What you have to do: Give every item below as a Markdown table with the columns "Row" and "Line": one row per line, numbered in order, with blank lines omitted.

start Data supplied

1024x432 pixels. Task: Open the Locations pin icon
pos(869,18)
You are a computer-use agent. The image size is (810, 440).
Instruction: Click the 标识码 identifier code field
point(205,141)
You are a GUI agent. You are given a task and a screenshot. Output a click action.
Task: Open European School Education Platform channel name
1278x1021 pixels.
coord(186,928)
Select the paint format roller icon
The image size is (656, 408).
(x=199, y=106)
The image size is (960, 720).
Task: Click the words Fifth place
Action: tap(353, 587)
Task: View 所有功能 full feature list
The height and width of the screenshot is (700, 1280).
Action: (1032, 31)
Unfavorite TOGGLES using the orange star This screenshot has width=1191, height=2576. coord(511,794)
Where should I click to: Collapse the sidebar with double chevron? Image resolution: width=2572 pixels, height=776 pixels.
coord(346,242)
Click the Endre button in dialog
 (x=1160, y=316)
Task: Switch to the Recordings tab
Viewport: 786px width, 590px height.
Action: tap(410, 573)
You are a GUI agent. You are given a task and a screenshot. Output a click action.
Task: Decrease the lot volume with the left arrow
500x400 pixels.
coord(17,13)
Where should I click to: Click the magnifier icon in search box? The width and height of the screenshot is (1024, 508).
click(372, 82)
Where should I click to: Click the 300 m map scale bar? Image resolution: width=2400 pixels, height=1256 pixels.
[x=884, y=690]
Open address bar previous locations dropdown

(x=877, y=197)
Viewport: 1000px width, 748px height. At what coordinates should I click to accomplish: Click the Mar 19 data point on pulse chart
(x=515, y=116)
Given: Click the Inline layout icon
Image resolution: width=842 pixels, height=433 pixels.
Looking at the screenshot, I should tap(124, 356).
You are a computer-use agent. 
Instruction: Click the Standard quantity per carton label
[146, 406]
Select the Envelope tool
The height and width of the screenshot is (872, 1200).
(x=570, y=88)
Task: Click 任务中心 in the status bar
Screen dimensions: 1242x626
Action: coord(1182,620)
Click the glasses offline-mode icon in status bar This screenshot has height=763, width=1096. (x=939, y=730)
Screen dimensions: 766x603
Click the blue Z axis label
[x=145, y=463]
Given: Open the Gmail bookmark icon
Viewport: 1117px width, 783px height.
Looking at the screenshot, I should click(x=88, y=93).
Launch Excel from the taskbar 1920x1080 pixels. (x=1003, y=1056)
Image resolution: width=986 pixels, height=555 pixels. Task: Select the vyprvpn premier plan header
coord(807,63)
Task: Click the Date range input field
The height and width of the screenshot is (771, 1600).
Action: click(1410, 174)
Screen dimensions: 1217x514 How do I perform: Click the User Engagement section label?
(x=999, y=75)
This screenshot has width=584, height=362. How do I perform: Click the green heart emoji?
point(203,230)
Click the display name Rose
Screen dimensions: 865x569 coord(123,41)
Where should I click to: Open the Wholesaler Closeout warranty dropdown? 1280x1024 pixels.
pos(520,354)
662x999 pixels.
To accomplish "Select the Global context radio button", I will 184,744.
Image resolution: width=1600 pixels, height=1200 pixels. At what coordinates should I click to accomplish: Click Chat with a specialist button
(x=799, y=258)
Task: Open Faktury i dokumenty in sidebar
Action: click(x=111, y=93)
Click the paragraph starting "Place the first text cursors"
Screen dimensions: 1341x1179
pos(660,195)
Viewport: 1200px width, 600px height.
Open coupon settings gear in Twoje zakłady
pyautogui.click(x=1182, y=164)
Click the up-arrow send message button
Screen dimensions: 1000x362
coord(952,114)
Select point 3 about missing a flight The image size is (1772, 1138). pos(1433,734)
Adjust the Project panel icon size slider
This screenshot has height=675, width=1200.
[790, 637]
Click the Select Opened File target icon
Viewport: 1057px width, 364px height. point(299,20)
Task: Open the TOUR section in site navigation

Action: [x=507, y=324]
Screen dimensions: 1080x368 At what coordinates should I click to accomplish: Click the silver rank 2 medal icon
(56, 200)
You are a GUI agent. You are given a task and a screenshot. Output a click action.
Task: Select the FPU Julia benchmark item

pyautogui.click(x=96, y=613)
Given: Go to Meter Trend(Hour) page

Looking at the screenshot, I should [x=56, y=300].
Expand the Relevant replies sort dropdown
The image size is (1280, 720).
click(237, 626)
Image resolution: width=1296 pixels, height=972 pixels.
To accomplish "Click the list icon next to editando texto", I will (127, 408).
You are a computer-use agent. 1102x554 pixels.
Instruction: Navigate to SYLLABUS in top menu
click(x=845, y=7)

end Data supplied

Response to the task:
| Row | Line |
|---|---|
| 1 | 1024x432 pixels. Task: Open the Locations pin icon |
| 2 | pos(869,18) |
| 3 | You are a computer-use agent. The image size is (810, 440). |
| 4 | Instruction: Click the 标识码 identifier code field |
| 5 | point(205,141) |
| 6 | You are a GUI agent. You are given a task and a screenshot. Output a click action. |
| 7 | Task: Open European School Education Platform channel name |
| 8 | 1278x1021 pixels. |
| 9 | coord(186,928) |
| 10 | Select the paint format roller icon |
| 11 | The image size is (656, 408). |
| 12 | (x=199, y=106) |
| 13 | The image size is (960, 720). |
| 14 | Task: Click the words Fifth place |
| 15 | Action: tap(353, 587) |
| 16 | Task: View 所有功能 full feature list |
| 17 | The height and width of the screenshot is (700, 1280). |
| 18 | Action: (1032, 31) |
| 19 | Unfavorite TOGGLES using the orange star This screenshot has width=1191, height=2576. coord(511,794) |
| 20 | Where should I click to: Collapse the sidebar with double chevron? Image resolution: width=2572 pixels, height=776 pixels. |
| 21 | coord(346,242) |
| 22 | Click the Endre button in dialog |
| 23 |  (x=1160, y=316) |
| 24 | Task: Switch to the Recordings tab |
| 25 | Viewport: 786px width, 590px height. |
| 26 | Action: tap(410, 573) |
| 27 | You are a GUI agent. You are given a task and a screenshot. Output a click action. |
| 28 | Task: Decrease the lot volume with the left arrow |
| 29 | 500x400 pixels. |
| 30 | coord(17,13) |
| 31 | Where should I click to: Click the magnifier icon in search box? The width and height of the screenshot is (1024, 508). |
| 32 | click(372, 82) |
| 33 | Where should I click to: Click the 300 m map scale bar? Image resolution: width=2400 pixels, height=1256 pixels. |
| 34 | [x=884, y=690] |
| 35 | Open address bar previous locations dropdown |
| 36 | (x=877, y=197) |
| 37 | Viewport: 1000px width, 748px height. At what coordinates should I click to accomplish: Click the Mar 19 data point on pulse chart |
| 38 | (x=515, y=116) |
| 39 | Given: Click the Inline layout icon |
| 40 | Image resolution: width=842 pixels, height=433 pixels. |
| 41 | Looking at the screenshot, I should tap(124, 356). |
| 42 | You are a computer-use agent.  |
| 43 | Instruction: Click the Standard quantity per carton label |
| 44 | [146, 406] |
| 45 | Select the Envelope tool |
| 46 | The height and width of the screenshot is (872, 1200). |
| 47 | (x=570, y=88) |
| 48 | Task: Click 任务中心 in the status bar |
| 49 | Screen dimensions: 1242x626 |
| 50 | Action: coord(1182,620) |
| 51 | Click the glasses offline-mode icon in status bar This screenshot has height=763, width=1096. (x=939, y=730) |
| 52 | Screen dimensions: 766x603 |
| 53 | Click the blue Z axis label |
| 54 | [x=145, y=463] |
| 55 | Given: Open the Gmail bookmark icon |
| 56 | Viewport: 1117px width, 783px height. |
| 57 | Looking at the screenshot, I should click(x=88, y=93). |
| 58 | Launch Excel from the taskbar 1920x1080 pixels. (x=1003, y=1056) |
| 59 | Image resolution: width=986 pixels, height=555 pixels. Task: Select the vyprvpn premier plan header |
| 60 | coord(807,63) |
| 61 | Task: Click the Date range input field |
| 62 | The height and width of the screenshot is (771, 1600). |
| 63 | Action: click(1410, 174) |
| 64 | Screen dimensions: 1217x514 How do I perform: Click the User Engagement section label? |
| 65 | (x=999, y=75) |
| 66 | This screenshot has width=584, height=362. How do I perform: Click the green heart emoji? |
| 67 | point(203,230) |
| 68 | Click the display name Rose |
| 69 | Screen dimensions: 865x569 coord(123,41) |
| 70 | Where should I click to: Open the Wholesaler Closeout warranty dropdown? 1280x1024 pixels. |
| 71 | pos(520,354) |
| 72 | 662x999 pixels. |
| 73 | To accomplish "Select the Global context radio button", I will 184,744. |
| 74 | Image resolution: width=1600 pixels, height=1200 pixels. At what coordinates should I click to accomplish: Click Chat with a specialist button |
| 75 | (x=799, y=258) |
| 76 | Task: Open Faktury i dokumenty in sidebar |
| 77 | Action: click(x=111, y=93) |
| 78 | Click the paragraph starting "Place the first text cursors" |
| 79 | Screen dimensions: 1341x1179 |
| 80 | pos(660,195) |
| 81 | Viewport: 1200px width, 600px height. |
| 82 | Open coupon settings gear in Twoje zakłady |
| 83 | pyautogui.click(x=1182, y=164) |
| 84 | Click the up-arrow send message button |
| 85 | Screen dimensions: 1000x362 |
| 86 | coord(952,114) |
| 87 | Select point 3 about missing a flight The image size is (1772, 1138). pos(1433,734) |
| 88 | Adjust the Project panel icon size slider |
| 89 | This screenshot has height=675, width=1200. |
| 90 | [790, 637] |
| 91 | Click the Select Opened File target icon |
| 92 | Viewport: 1057px width, 364px height. point(299,20) |
| 93 | Task: Open the TOUR section in site navigation |
| 94 | Action: [x=507, y=324] |
| 95 | Screen dimensions: 1080x368 At what coordinates should I click to accomplish: Click the silver rank 2 medal icon |
| 96 | (56, 200) |
| 97 | You are a GUI agent. You are given a task and a screenshot. Output a click action. |
| 98 | Task: Select the FPU Julia benchmark item |
| 99 | pyautogui.click(x=96, y=613) |
| 100 | Given: Go to Meter Trend(Hour) page |
| 101 | Looking at the screenshot, I should [x=56, y=300]. |
| 102 | Expand the Relevant replies sort dropdown |
| 103 | The image size is (1280, 720). |
| 104 | click(237, 626) |
| 105 | Image resolution: width=1296 pixels, height=972 pixels. |
| 106 | To accomplish "Click the list icon next to editando texto", I will (127, 408). |
| 107 | You are a computer-use agent. 1102x554 pixels. |
| 108 | Instruction: Navigate to SYLLABUS in top menu |
| 109 | click(x=845, y=7) |